Sharp was blinded by its early success in flat-screen TVs, employees and experts say.

Soon after the Kameyama factory started churning out TVs, Sharp started work on an even bigger Japanese plant, near its Osaka headquarters in the industrial suburb of Sakai. Four times as large as Kameyama, it cost more than $4 billion to build.

By 2012, three years after production began, the factory was operating well below capacity, and Sharp decided to sell part of it to Foxconn’s billionaire founder and chairman, Terry Gou. Write-offs related to its initial investment are part of the reason Sharp has lost more than $10 billion over the last half decade.

“They had enough production capacity with Kameyama, but they went ahead and built Sakai,” said Mr. Nakata, the former Sharp engineer. “That was a fundamental mistake.”

Sharp’s executives didn’t see it that way. They sought to exploit economies of scale while preserving what they saw as the company’s lead in quality and technology. “Our rivals might pursue this kind of scale, but we’ll have a cost advantage for some time,” Mikio Katayama, then Sharp’s president, said when the Sakai plant opened.
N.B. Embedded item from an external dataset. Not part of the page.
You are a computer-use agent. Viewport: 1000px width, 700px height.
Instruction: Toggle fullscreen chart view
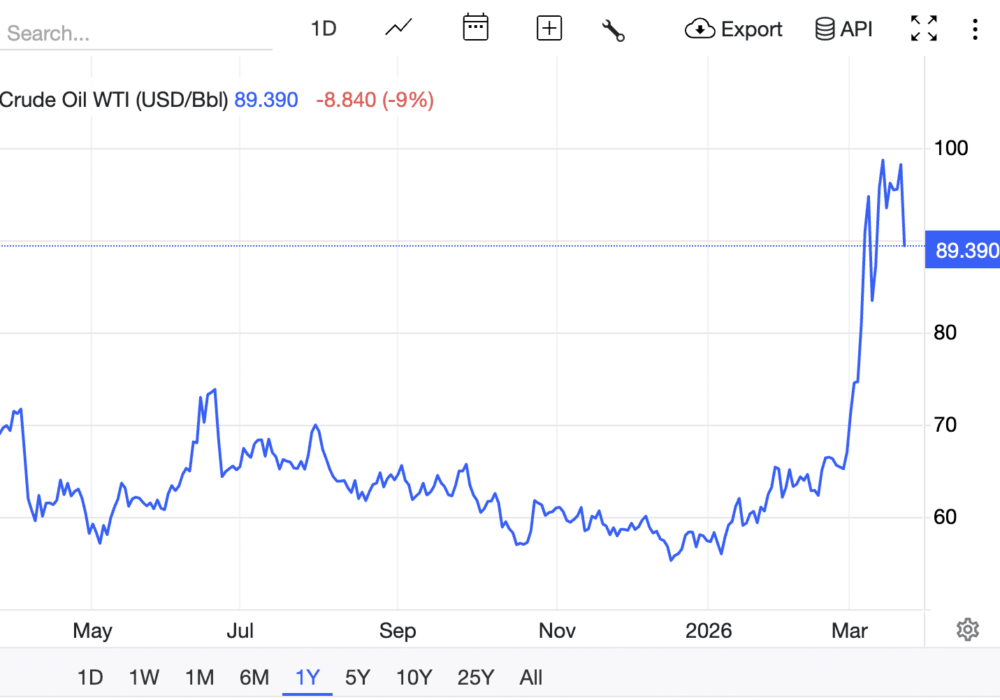(x=924, y=28)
His timing was unfortunate. Much of the world was struggling after the global financial crisis . LCD prices were tumbling fast, and the yen’s exchange rate had shot up, making exporting from Japan crushingly expensive. Sharp fell into the red.

Sharp has since been through two restructurings and bailouts by its banks. About 6,000 full-time jobs have been cut through voluntary buyouts, equivalent to nearly one-quarter of its work force in Japan.
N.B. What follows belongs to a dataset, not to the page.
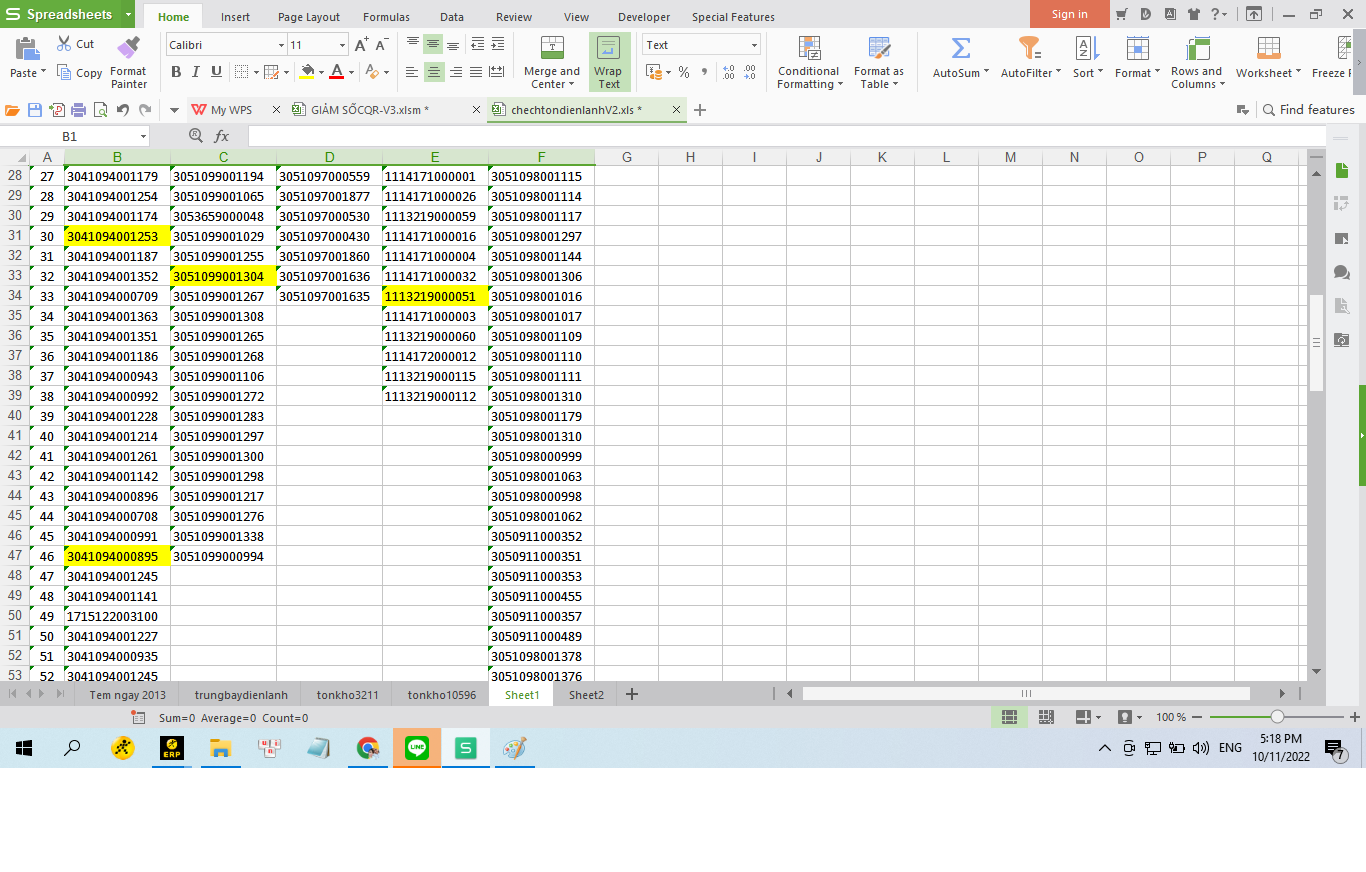Click the AutoFilter funnel icon
The image size is (1366, 872).
[x=1028, y=48]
Monaliza Lastimoza came to Japan from the Philippines eight years ago to take a job at a Sharp factory in Taki, near Kameyama in central Japan. There she cut sheets of glass into palm-size rectangles for smartphone displays.
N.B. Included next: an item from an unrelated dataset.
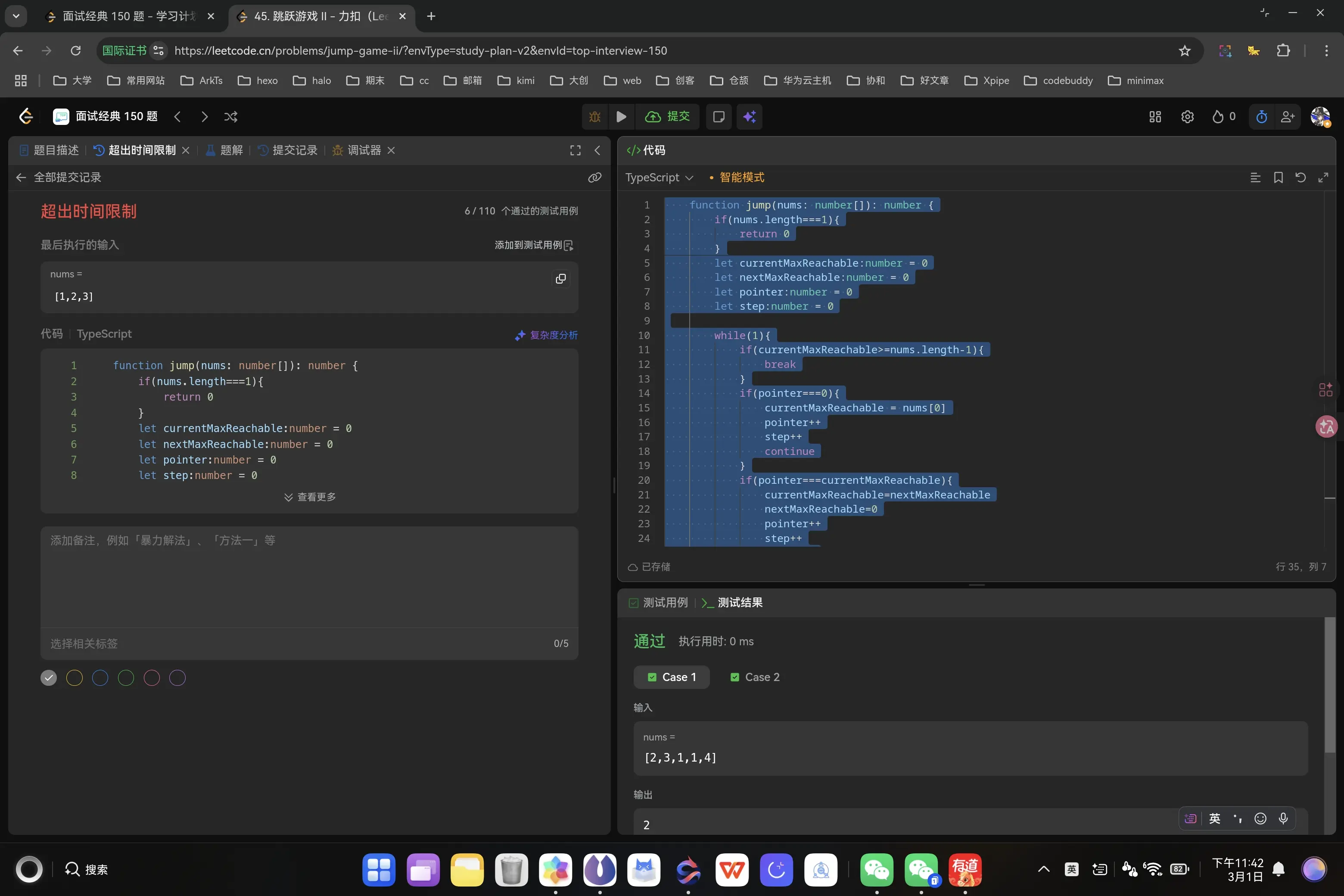Click the format code icon in editor
The height and width of the screenshot is (896, 1344).
point(1255,178)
Last year, she said, she and her husband, also from the Philippines, were fired along with dozens of other foreign workers at the plant. Ms. Lastimoza was pregnant at the time and was about to go on maternity leave, she said.

“The factory seemed busy, but then suddenly they gave us a termination notice,” she said.

Sharp said the agency that provided the foreign workers in Taki should ensure that labor standards were followed in hiring or dismissing them. Sharp also declined to provide figures for the number of contractors and other irregular workers whose jobs have been eliminated.

Mr. Gou, of Foxconn, has made vague promises to protect jobs at Sharp, which employs about 20,000 people in Japan and thousands more worldwide. Foxconn also says it does not plan to break up Sharp.

The Innovation Network Corporation had different plans. In 2012, it combined LCD businesses it purchased from Toshiba, Hitachi and Sony into a new company, Japan Display. The company has struggled, and its backers hoped that adding Sharp’s production volume would make it more competitive. The network corporation was also negotiating with Toshiba to have Sharp sell Toshiba its home appliances division.

The fund offered to invest about $2.7 billion but said the real value was larger because it could use its influence with Japanese banks to secure additional financial support.

Yet the banks appear to favor Foxconn. Two members of Sharp’s board installed by the electronics company’s biggest lenders, Bank of Tokyo-Mitsubishi UFJ and Mizuho Corporate Bank, supported Foxconn’s offer.

“The banks lent too much money, and this saves them the embarrassment of writing it off,” said Atul Goyal, an analyst at Jefferies, a brokerage firm.

Should Sharp strike a new deal with the Innovative Network Corporation, that would suit the agenda of officials in Japan’s powerful ministry of industries who think its operations could be saved. But Prime Minister Shinzo Abe has been preaching the virtues of foreign investment, and using taxpayer money to bail out Sharp could be awkward.

“Sharp’s technology is not essential to Japan’s industrial structure today,” said a senior Abe administration official, who asked not to be named to discuss a private business matter. “If it was, Japanese companies would have put up money to buy it.”